Extend the memoir passage about writing and boarding-house life in Melbourne, beginning right after its final sentence.

**TEXT BLOCK:**
▬▬▬▬▬▬

As 2006 drew to a close I was finally content with both life and mind to write the book that had lived within me for nearly seven years. Glandular fever, my college course and a novella I was writing for my then girlfriend as a personalised birthday present, pushed this novel onto the back-burner until post breakdown, when I would force myself to write with lengthy periods of self-harm and alcohol.

The combination of breakdown, self-harm and alcoholism meant the first (renamed) draft of The Ghosts that Haunt Me failed on several levels. However, as my mind returned, I returned to it many times over my life in Alice Springs and Inverness (circa 2009) until I finally had an umpteenth draft I was happy with.

One of the stronger memories of this period of job hunting and isolation is me sitting for a day on a bench near the River Ness reading my novel from cover to cover. Although far from Pulitzer or Whitbread material I thought it was rather good, as did most of the people I sent copies for ‘opinion’ to. In spite of several rejections from publishers, I’ve always been proud of myself for completing that novel, especially in regard to all that was happening during that period.

Today, after my copies were lost in the early months of my homelessness, the sole surviving copy lives on a USB stick in my parent’s attic.

Spurred on by One Tree Hill and a desire to do something other than self-harm myself to death, I threw myself back into the healing qualities of writing and creating. Knowing I was not focussed enough to write actual prose, for weeks I wrote plot outlines, character histories and family trees. I fine tuned both story and character arcs and, for the first time ever, wrote a lengthy document that consisted of a comprehensive chronology of the entire Chronicles as they existed in my mind; a series of interconnected novels, films, TV series and websites that detail the lives, loves and losses of several dozen characters over three generations.

Back on the Streets

As I wrote this document, the ‘life’ within a boarding house continued to frustrate me. In the weeks since I’d moved in the room beside me had been occupied by three different people. The first, trashed his room upon leaving; smashing a television, damaging the walls and throwing urine over the floor. The second, remained for only a couple of weeks, whilst the third formed the habit of continually knocking on my door at all hours of the day and night. On one occasion, she knocked on my door thirteen times in half an hour to make sure I was ‘okay’ whilst on another, at three in the morning, she woke me up to ask if she could eat my eggs.

In spite of the pride I was taking in my writing work, the ‘life’ I was living was continuing to destroy my mental health. I missed conversations with friends, trivia quizzes and pub nights. I missed walking the streets lost in conversation and being needed and wanted by people who cared about my life.

All I had were the power games, endless bitching, stolen food, sudden explosions of violence, constant verbal abuse and continual drug and alcohol problems that plague all boarding houses. After the events and assaults of 2010, I kept completely to myself but, as I expected, as things within the house worsened I began to once again lose control. My hallucinations returned in force and my screaming fits in the night started up again (as pointed out by fellow housemates.)

I am (to this day) continually stunned that these boarding houses are basically the only option for homeless people in Melbourne; environments that are totally unsuitable for anyone, let alone for unmedicated, unsupported people with a lengthy history of abuse and mental illness.

▬▬▬▬▬▬

**SUPPLIED RECORDS:**
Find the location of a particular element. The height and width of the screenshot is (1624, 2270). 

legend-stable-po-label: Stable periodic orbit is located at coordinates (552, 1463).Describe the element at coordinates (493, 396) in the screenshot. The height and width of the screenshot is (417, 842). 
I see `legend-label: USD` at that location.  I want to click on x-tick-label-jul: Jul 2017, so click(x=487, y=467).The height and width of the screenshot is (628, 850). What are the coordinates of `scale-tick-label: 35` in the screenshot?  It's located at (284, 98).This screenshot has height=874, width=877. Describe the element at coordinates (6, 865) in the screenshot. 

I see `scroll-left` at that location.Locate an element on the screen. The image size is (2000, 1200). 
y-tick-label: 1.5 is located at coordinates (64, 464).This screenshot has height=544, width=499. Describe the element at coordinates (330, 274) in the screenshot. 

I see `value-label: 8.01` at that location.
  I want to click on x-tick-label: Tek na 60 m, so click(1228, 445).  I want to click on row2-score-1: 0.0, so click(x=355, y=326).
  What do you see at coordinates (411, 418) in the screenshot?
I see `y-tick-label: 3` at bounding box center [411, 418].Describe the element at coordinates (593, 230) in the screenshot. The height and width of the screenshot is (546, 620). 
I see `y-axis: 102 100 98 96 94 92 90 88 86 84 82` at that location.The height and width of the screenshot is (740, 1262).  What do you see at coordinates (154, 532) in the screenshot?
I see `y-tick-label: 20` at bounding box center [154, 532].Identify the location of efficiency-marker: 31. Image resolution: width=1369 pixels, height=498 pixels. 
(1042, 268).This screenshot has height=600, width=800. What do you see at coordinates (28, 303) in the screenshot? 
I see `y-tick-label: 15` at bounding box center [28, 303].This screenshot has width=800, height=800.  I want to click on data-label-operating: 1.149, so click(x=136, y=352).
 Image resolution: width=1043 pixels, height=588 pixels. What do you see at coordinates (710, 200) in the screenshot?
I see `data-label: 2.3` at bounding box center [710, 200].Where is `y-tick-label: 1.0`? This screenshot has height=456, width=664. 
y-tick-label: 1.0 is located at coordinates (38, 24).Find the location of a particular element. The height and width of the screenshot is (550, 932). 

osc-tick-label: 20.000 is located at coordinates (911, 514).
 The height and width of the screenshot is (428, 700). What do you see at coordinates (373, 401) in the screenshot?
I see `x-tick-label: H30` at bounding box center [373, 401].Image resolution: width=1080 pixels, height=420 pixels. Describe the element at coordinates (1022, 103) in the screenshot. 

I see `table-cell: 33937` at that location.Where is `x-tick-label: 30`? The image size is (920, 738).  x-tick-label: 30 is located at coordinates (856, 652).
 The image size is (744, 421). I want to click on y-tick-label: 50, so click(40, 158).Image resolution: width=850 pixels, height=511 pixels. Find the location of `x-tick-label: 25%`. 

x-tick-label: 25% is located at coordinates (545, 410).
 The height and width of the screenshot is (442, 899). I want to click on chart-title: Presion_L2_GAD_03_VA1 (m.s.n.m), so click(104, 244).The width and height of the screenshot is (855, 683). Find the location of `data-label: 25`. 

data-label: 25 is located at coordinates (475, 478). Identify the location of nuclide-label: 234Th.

▬▬▬▬▬▬

**TASK OUTPUT:**
Eventually, these issues overpowered me, and I was once again sent hurtling into the abyss of inaction and unstable mental ill-health. As my moods cycled rapidly, and with no support from anyone, I began blacking out again. Entire days and weeks lost to the darkness of my mind until, one day, I found myself back on the streets.

Unable to deal with the city I lived for a time in a park close to the boarding house, before tiring of this area and returning to the park that had served me well during my nights in the motel.

For weeks I lived up and down the corridor between Coburg and the city, visiting the city only rarely (once a week mainly) to stock up on food van sandwiches and bread to feed me throughout the week. My days were spent reading newspapers, scribbling artwork (around this time I took to using my skin as a canvas with a red pen to try to curtail the increasing self harm) and talking to rogue possums and the occasional pigeon.

With the amount of rejection I had received from mental health and homeless services over the years I was adamant I would never return to them. I was tired of rejection. I was tired of being spoken down to. I was tired of being treated as a statistic; a meaningless non-entity who didn’t deserve to be alive.

I need a hug! (Day 682)

On the 21st June 2011 I sat in a small alley near Southern Cross station. It was drizzling with rain. I was tired, exhausted, confused and in desperate need of a hug (which, as of today, I have yet to receive.)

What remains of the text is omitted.